Assignment → Write each line exactly as it stands, from the line containing "Set the selection start mark-in" through the end of the data.
Start of Records supplied
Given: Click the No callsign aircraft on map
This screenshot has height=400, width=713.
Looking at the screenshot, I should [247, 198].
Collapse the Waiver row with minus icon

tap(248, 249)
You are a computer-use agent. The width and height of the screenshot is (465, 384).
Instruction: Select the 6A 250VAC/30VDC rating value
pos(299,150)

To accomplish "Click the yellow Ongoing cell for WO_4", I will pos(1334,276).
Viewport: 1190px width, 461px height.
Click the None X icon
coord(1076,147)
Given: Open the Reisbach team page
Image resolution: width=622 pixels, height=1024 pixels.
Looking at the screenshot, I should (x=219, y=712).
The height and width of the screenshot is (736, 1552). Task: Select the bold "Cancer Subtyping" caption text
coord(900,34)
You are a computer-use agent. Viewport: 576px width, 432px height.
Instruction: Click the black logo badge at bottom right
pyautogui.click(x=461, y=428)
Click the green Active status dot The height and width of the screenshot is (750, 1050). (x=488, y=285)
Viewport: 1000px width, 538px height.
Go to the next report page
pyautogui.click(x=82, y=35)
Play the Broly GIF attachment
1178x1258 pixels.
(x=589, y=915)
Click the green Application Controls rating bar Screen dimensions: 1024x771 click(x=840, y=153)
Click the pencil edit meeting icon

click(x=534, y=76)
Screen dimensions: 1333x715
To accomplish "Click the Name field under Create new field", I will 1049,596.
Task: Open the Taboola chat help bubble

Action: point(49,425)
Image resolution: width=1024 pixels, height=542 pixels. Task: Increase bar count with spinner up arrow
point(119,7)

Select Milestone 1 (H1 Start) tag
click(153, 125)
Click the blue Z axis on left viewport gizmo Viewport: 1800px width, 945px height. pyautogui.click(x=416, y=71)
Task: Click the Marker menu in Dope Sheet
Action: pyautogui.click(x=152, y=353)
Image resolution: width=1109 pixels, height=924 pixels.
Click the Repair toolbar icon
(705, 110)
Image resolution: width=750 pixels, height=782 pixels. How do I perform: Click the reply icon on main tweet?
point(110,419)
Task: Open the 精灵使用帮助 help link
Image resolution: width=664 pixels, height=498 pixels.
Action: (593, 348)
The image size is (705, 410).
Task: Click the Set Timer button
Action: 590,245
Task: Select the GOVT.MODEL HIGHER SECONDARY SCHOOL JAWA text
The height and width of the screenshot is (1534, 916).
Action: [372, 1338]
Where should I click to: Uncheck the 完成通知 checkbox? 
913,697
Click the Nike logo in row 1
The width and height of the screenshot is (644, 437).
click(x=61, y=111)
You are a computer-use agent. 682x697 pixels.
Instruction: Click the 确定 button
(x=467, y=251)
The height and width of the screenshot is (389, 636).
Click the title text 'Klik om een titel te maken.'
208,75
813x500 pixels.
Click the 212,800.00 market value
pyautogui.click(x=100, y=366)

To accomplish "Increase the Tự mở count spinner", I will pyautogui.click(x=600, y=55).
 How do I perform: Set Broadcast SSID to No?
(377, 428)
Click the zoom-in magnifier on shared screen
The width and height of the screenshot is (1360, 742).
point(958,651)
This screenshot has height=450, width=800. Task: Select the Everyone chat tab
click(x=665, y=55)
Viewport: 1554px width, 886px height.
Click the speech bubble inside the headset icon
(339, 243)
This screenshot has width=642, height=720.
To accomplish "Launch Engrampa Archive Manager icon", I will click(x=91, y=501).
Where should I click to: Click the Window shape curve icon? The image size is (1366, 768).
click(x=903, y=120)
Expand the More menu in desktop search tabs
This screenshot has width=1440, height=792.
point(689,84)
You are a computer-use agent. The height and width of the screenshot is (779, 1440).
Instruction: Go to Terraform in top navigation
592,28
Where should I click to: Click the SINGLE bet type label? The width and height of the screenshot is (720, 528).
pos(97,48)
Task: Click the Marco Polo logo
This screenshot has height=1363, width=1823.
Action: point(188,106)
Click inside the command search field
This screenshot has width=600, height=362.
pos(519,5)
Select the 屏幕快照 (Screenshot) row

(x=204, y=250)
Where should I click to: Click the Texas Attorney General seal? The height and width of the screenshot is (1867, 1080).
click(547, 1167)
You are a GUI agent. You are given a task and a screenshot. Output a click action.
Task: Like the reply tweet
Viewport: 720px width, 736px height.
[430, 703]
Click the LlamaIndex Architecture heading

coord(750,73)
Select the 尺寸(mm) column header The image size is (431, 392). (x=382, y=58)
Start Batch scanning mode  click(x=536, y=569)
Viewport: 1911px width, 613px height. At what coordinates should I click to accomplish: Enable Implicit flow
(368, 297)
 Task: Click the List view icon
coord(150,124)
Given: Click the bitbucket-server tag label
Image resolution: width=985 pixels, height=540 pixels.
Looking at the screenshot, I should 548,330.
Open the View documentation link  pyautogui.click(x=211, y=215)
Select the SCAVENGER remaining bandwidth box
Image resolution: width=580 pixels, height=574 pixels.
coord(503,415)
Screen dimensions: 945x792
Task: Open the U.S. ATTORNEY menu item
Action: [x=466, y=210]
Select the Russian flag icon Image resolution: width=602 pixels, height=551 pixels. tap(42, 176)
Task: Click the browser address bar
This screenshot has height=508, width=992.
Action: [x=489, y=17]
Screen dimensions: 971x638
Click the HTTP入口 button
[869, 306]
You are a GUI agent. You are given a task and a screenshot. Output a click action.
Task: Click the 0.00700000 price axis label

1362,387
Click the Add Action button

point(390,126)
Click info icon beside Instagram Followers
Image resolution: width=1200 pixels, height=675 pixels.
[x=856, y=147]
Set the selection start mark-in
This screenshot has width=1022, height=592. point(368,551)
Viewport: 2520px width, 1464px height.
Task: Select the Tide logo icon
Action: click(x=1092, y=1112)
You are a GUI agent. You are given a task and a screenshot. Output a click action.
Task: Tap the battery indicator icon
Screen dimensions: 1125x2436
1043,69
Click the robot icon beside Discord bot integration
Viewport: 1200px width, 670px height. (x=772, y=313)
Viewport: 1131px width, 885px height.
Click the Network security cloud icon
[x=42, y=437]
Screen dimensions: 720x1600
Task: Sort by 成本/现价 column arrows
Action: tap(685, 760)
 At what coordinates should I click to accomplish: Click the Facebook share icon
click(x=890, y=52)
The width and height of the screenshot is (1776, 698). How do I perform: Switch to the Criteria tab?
End of Records supplied
Response →
Set the selection start mark-in
This screenshot has width=1022, height=592. point(368,551)
Viewport: 2520px width, 1464px height.
Task: Select the Tide logo icon
Action: click(x=1092, y=1112)
You are a GUI agent. You are given a task and a screenshot. Output a click action.
Task: Tap the battery indicator icon
Screen dimensions: 1125x2436
1043,69
Click the robot icon beside Discord bot integration
Viewport: 1200px width, 670px height. (x=772, y=313)
Viewport: 1131px width, 885px height.
Click the Network security cloud icon
[x=42, y=437]
Screen dimensions: 720x1600
Task: Sort by 成本/现价 column arrows
Action: tap(685, 760)
 At what coordinates should I click to accomplish: Click the Facebook share icon
click(x=890, y=52)
The width and height of the screenshot is (1776, 698). How do I perform: Switch to the Criteria tab?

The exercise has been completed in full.